On the flip side, Dr. Moore and writer Nick Schulz contributed an Earth Day op/ed to the San Francisco Chronicle pointing out that, while developed countries have enjoyed tremendous progress, this has not been the case in the developing world—a problem they blame, in part, on the "anti-development, anti-technology and, in the final analysis, anti-human" agenda of the current environmental movement.
Building on radio interviews conducted during the week prior to Earth Day, Dr. Moore kicked off the Central Park event with back-to-back satellite interviews with 18 national television networks and their affiliates.
At the height of last year's devastating forest fire season, Dr. Moore conducted a series of media interviews to warn people that action is needed to reduce the risk of catastrophic wildfires.
Broadcasting via satellite from the site of an earlier fire that destroyed nearly 103,000 acres (41,200 hectares), he conducted 18 television interviews emphasizing the need to remove dead wood, thin undergrowth and otherwise manage our forests.

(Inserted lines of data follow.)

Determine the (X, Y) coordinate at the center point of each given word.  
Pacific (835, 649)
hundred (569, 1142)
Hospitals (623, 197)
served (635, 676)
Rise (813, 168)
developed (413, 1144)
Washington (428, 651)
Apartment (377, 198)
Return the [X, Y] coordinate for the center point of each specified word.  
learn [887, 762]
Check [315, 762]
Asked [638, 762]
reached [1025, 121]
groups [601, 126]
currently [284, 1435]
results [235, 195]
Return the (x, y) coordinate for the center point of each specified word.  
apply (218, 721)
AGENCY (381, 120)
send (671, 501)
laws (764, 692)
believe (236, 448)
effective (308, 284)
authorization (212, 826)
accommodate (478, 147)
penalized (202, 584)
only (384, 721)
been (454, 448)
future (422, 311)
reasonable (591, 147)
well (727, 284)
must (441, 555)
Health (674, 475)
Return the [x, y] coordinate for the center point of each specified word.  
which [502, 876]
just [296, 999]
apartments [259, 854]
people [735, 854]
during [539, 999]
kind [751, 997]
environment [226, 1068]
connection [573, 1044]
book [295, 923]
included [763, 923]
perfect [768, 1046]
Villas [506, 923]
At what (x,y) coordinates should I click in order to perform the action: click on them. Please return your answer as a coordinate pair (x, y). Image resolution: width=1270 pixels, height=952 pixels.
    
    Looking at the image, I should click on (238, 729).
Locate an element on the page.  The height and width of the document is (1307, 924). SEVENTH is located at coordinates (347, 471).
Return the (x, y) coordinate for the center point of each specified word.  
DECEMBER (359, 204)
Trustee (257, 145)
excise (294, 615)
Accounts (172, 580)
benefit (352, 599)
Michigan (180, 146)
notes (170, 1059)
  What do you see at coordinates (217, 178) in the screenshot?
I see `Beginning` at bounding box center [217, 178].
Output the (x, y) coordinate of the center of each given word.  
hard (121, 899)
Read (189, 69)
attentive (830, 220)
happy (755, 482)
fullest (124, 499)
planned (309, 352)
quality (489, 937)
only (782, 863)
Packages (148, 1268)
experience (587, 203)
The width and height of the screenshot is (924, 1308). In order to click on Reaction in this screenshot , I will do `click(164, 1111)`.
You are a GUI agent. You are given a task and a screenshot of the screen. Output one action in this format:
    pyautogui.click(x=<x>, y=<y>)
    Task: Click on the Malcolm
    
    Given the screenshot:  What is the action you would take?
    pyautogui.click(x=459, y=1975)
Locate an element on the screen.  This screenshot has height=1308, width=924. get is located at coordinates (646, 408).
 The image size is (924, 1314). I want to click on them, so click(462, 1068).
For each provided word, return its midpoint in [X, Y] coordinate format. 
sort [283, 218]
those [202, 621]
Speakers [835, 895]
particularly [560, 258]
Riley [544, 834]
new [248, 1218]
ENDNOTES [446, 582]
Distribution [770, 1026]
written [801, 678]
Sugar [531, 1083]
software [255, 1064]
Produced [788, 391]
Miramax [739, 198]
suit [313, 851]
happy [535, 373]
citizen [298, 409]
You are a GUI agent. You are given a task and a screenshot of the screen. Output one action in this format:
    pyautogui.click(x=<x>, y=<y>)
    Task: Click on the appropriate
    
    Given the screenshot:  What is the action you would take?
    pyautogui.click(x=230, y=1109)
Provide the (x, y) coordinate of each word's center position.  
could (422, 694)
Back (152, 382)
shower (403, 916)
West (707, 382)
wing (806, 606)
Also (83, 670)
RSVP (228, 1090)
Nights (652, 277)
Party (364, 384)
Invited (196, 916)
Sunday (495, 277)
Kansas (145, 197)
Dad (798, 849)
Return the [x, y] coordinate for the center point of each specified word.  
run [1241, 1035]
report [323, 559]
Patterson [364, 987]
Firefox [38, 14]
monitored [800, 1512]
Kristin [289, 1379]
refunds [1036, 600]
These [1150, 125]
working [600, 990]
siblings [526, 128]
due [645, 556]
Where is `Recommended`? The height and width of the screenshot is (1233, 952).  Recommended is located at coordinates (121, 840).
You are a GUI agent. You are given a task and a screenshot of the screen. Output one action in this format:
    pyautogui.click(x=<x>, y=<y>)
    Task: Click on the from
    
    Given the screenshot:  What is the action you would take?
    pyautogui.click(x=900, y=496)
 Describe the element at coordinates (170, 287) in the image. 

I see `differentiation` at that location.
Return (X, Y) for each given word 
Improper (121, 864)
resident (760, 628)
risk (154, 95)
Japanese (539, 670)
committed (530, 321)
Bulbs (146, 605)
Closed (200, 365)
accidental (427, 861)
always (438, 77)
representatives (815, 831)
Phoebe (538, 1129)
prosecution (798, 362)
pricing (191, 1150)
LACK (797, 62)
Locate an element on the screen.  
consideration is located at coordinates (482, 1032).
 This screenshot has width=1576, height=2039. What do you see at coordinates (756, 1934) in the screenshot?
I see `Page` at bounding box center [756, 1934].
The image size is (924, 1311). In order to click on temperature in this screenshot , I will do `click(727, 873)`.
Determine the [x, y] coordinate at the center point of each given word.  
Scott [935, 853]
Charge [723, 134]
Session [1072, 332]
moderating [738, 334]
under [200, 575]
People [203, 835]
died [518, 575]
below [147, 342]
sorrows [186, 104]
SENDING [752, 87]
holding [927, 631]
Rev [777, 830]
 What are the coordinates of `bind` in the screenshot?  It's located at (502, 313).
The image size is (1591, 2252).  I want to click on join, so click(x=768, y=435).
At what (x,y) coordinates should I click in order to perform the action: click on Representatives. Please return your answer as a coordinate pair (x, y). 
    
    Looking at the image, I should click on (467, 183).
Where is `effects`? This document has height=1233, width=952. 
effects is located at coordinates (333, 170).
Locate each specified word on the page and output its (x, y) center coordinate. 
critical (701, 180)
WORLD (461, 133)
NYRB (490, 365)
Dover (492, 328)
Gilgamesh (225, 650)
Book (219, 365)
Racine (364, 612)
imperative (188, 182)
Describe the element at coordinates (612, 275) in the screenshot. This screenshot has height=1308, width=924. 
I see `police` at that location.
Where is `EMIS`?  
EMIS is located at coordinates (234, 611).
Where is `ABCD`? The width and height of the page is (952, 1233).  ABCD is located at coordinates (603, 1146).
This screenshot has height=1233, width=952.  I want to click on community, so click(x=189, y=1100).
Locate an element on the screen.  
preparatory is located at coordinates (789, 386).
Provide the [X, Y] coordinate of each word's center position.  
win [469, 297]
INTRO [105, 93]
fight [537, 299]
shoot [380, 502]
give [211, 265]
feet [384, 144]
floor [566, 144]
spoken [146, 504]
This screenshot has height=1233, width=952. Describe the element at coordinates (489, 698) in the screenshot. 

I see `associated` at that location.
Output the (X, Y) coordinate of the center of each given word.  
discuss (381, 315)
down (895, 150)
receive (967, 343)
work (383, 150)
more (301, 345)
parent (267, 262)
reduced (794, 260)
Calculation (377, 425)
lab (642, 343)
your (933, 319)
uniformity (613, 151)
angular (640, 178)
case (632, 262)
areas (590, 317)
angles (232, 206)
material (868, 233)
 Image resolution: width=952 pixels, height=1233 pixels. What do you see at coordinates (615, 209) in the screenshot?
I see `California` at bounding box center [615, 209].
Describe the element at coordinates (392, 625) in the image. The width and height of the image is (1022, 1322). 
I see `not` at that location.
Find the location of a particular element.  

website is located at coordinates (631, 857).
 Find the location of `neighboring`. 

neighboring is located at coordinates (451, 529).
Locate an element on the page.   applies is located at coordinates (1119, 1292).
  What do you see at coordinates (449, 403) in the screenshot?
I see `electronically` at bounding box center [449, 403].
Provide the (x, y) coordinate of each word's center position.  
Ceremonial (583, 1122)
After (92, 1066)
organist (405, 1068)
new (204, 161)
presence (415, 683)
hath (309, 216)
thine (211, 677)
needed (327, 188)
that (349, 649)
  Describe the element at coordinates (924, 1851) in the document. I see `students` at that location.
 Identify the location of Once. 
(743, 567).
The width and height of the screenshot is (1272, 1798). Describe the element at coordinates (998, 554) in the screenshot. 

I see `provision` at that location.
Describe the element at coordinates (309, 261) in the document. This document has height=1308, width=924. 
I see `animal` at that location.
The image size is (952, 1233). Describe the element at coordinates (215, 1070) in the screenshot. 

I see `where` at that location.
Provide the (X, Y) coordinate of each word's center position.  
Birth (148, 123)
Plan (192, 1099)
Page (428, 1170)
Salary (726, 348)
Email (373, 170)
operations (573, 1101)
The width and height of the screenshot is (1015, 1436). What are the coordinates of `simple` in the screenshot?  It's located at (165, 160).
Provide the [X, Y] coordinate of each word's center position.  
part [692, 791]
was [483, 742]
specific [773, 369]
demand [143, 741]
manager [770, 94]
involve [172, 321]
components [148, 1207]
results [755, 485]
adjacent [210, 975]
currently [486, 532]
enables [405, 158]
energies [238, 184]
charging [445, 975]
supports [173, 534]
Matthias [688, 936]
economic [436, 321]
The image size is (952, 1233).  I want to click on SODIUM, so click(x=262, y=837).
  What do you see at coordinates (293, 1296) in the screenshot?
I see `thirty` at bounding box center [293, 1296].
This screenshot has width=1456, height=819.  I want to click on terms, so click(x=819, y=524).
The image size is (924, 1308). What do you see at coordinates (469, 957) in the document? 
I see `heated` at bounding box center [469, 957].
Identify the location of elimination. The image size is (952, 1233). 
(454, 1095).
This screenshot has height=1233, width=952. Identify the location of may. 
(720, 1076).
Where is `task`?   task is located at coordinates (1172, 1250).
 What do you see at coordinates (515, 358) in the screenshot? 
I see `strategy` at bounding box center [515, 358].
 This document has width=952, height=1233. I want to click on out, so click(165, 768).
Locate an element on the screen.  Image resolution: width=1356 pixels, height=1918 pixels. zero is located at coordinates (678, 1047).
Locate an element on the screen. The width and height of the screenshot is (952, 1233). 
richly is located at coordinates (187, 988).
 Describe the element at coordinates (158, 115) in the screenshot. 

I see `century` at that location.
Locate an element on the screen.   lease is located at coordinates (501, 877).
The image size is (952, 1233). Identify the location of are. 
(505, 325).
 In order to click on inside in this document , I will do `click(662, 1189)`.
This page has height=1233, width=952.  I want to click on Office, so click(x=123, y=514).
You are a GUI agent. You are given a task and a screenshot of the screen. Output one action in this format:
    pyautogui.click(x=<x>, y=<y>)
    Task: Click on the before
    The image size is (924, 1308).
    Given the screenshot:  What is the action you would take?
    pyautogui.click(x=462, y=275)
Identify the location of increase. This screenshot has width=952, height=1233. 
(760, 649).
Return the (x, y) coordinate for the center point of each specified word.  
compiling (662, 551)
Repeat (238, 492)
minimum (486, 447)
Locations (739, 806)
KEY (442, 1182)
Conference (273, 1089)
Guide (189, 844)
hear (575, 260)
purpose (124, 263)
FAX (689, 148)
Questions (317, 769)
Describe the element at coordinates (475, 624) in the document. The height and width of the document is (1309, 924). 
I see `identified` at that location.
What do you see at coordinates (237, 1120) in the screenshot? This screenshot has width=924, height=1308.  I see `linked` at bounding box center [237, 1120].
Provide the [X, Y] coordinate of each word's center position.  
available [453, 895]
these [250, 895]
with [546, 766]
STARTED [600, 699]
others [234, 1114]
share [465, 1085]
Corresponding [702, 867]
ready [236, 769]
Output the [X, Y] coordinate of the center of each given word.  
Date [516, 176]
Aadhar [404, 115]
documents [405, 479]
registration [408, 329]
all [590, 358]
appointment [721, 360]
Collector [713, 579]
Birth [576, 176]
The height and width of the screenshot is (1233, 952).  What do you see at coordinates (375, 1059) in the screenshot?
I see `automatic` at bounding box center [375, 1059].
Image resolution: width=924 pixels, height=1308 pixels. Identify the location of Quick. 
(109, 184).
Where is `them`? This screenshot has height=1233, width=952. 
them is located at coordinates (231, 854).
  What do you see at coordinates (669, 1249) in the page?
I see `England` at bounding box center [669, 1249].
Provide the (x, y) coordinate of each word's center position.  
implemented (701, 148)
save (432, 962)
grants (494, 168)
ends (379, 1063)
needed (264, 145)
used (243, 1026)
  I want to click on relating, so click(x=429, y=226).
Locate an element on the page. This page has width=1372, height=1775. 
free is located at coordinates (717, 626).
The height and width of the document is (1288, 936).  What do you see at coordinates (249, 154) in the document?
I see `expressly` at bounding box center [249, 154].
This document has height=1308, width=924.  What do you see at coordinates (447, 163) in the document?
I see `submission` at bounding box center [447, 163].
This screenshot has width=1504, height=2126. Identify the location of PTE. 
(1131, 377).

"Throughout history, fires have contributed to the health of forest ecosystems by burning underbrush and smaller trees and leaving the large ones mostly intact," he said. "Today, forests are surrounded by communities, so we suppress fire as much as we can. Unfortunately, this creates an unnatural build-up of what can best be described as fuel for fires that are much, much worse. By actively managing these forests we can reduce this threat."
Moore's television appearances were supported with radio interviews that aired on 128 stations—including three nationally syndicated networks.